Goldberg par Rondeau: la méthode rose

Il est évident que Jean Rondeau a des «Variations Goldberg» une vision décantée et patiente. Ce n’est pas cela qui est en cause.
Photo: Warner Classics Il est évident que Jean Rondeau a des «Variations Goldberg» une vision décantée et patiente. Ce n’est pas cela qui est en cause.

Que ceux qui se sont coltiné la laborieuse pérégrination de Jean Rondeau à travers les Variations Goldberg, quelque part entre ascèse factice et ressort dézingué de boîte à musique, se rassurent : le clavecin n’est pas un instrument qui marche au propane ! On ne peut donc pas attribuer à la pénurie ambiante l’anémie qui fut le maître mot de la soirée.

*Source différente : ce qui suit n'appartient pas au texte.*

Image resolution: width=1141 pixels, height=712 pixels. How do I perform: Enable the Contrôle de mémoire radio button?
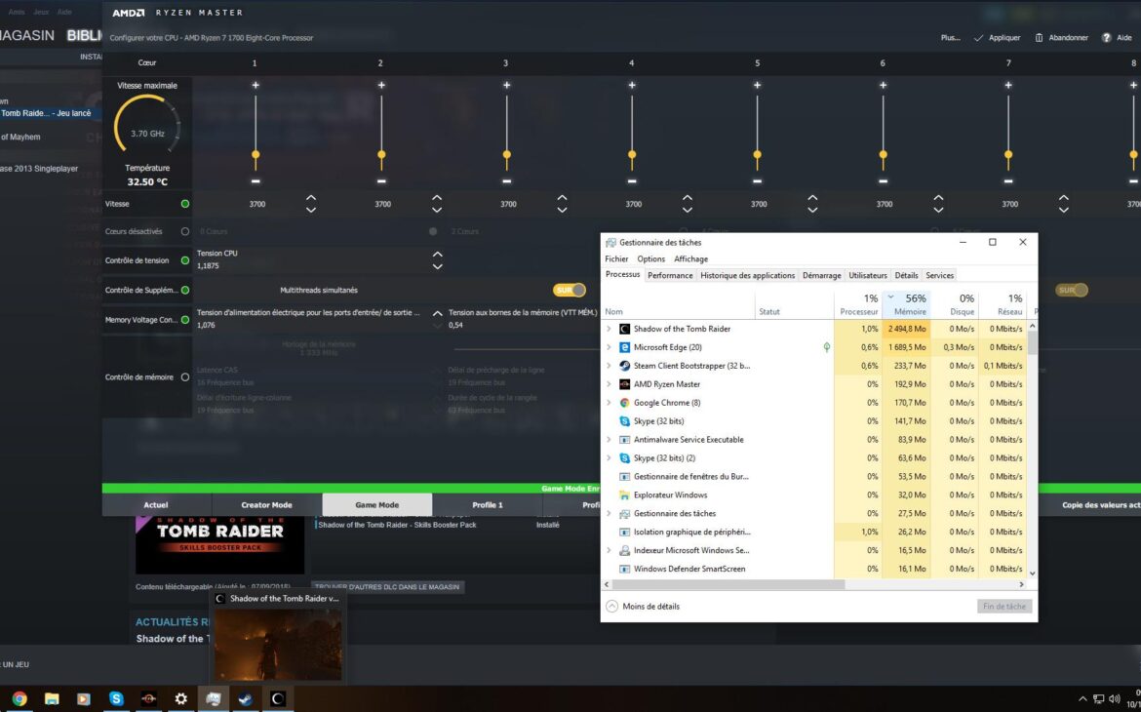tap(184, 377)
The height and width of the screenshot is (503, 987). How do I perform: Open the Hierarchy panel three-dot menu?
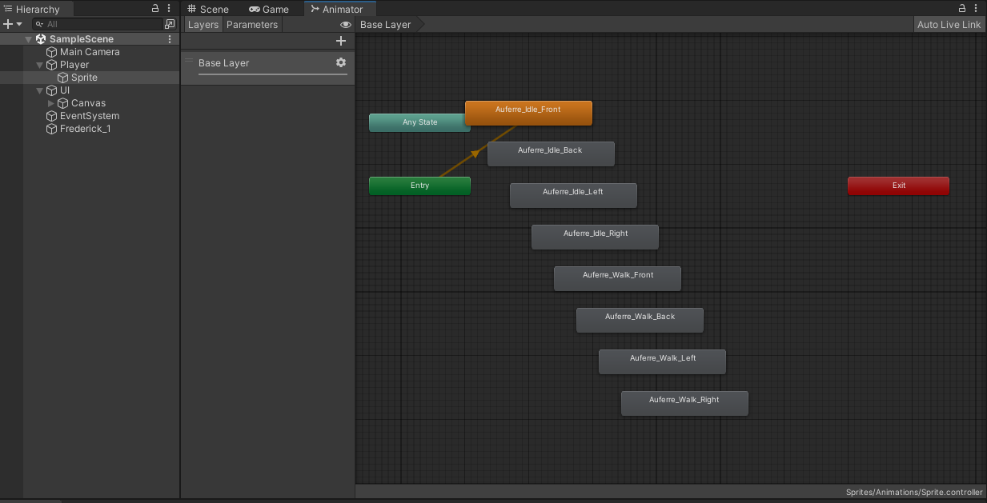coord(169,9)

Certains pourront aussi s’être sentis exclus de l’hallucinant délire collectif qui s’empara d’une majorité de la salle à l’issue du concert. Nous pouvons les rassurer afin qu’ils se sentent moins seuls : le concert de mardi soir était une prestation extrêmement médiocre d’un artiste par ailleurs excellent.

Insuffisamment préparé ?

Tout avait magistralement commencé avec un prélude subtilement improvisé pour nous faire entrer dans le concert, un préambule sur lequel se posait l’Aria, dont les reprises étaient jouées au clavier supérieur, au son plus pointu et léger. Tout s’est gâté dès la première Variation qui voyait le claveciniste en délicatesse avec la lettre musicale.

Une explication ? La nette impression que nous avons retirée de la soirée était celle de voir un artiste qui avait certes fréquenté et approfondi cette oeuvre il y a deux ans (et cela a été documenté, y compris sur YouTube), mais qui, entre-temps, était passé à autre chose et était revenu trop tardivement à la partition ponctuellement pour ce concert, se faisant déborder par elle. L’autre hypothèse pourrait être que le clavecin de la salle Bourgie, plus doux que celui du concert de Bruges documenté en vidéo, incitait le musicien à une conception plus « vaporeuse » qui l’a perdu et phagocyté.

Il est évident que Jean Rondeau a des Variations Goldberg une vision décantée et patiente. Ce n’est pas cela qui est en cause. D’ailleurs, la grande version entendue au clavecin à Montréal, celle de Benjamin Alard en 2008, était tout aussi ample, mais avec une assurance et une tenue instrumentale suprême, incomparable avec le sentiment de prudence dégagé par Rondeau mardi.

La science de l’instrument demeure. Dans quelques moments, comme la grandiose Variation 16, au caractère d’ouverture à la française, Rondeau est admirable, de même que dans quelques ornementations ou idées qui saupoudrent son parcours. Mais l’impression générale n’en demeure pas moins précautionneuse et fragile et c’est désolant.

Mais peut-être y avait-il un message subliminal de vérité à ce côté laborieux. Après tout, les Goldberg sont une « Clavier-Übung », une sorte de luxueuse « méthode rose du clavecin ». Mardi soir, labourées tel un sol infertile par un claveciniste les ânonnant avec son cahier à musique, elles ont été finalement rendues à leur essence.


Les Variations Goldberg

Jean Rondeau (clavecin). Concert de la Fondation Arte Musica, dans le cadre du Festival Bach. Salle Bourgie, mardi 26 novembre.